Q1: Is a highly-paid software engineer part of the proletariat?

This is a modern debate. By the strict definition—selling labor for a wage and not owning the means of production—yes, they are. They use company computers and software to write code that creates value for the company owner/shareholders. However, their high salary, stock options, and comfortable lifestyle can blur the lines. They might be described as a "salaried bourgeoisie" or "labor aristocracy," meaning they are well-compensated workers whose high standard of living may align their interests more with the capitalist class than with lower-wage workers.

Q2: Can someone be part of the proletariat and own property, like a house?

Yes. Ownership of personal property (a house, a car, personal belongings) is different from ownership of the means of production (capital used to generate profit). A factory worker who has a mortgage still must work for a wage to pay it. They do not own the factory where they work. Their house is for personal use, not a business asset that employs others for profit. The key distinction is between private property (capital) and personal property (consumption goods).

Q3: Has the concept of the proletariat become outdated?
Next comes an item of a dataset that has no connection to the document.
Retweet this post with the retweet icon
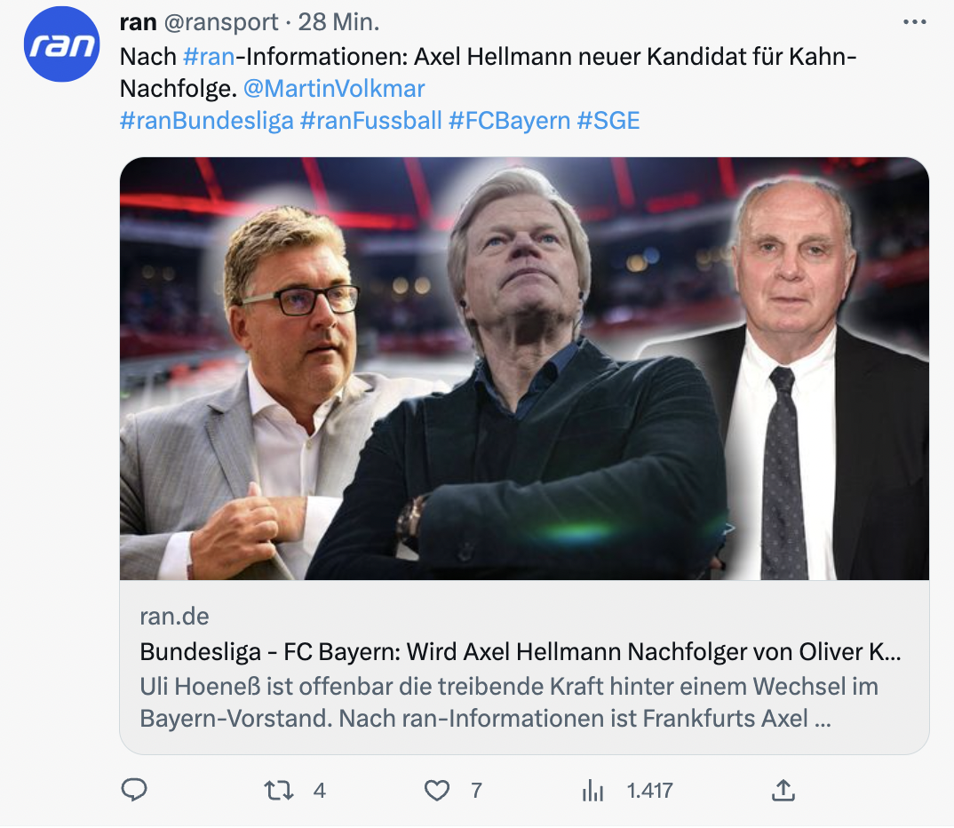 pos(280,790)
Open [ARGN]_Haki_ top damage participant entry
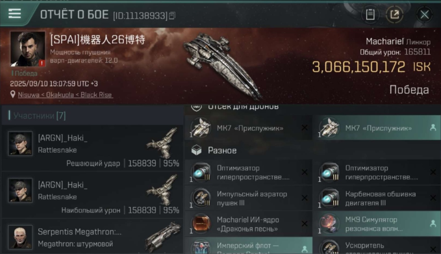Screen dimensions: 441x254 [x=92, y=195]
Not outdated, but evolved. The traditional industrial working class has shrunk in some developed countries, but the fundamental employer-employee relationship based on wage labor is more widespread than ever. New forms of insecure, low-benefit, and platform-mediated work have emerged. Understanding the proletariat helps us analyze issues like income inequality, job automation, and workers' rights in the 21st century, even if the workplace is now an office, a coffee shop, or the inside of a car.

Conclusion
The concept of the proletariat provides a powerful lens for understanding economic relationships and social structure. From its origins in Rome to its shaping during the Industrial Revolution, it defines a class whose primary asset is its capacity to work. While the jobs and tools have changed—from loom to laptop to smartphone app—the core condition of selling one's labor power to those who control capital remains a reality for the majority of people. Studying the proletariat is not just about history; it's about analyzing the present, understanding dynamics of power and value in the economy, and considering the future of work itself.

Footnote

[1] Labor: The physical and mental effort used in the production of goods and services.

[2] Capital: In economics, assets (money, machinery, tools, buildings) that can be used to produce further wealth.

[3] Means of Production: The physical and non-physical assets used to produce economic value, such as factories, machines, land, raw materials, technology, and infrastructure.

[4] Surplus Value: The value produced by workers that exceeds the cost of their own labor (wage), which is retained as profit by the owner of the means of production.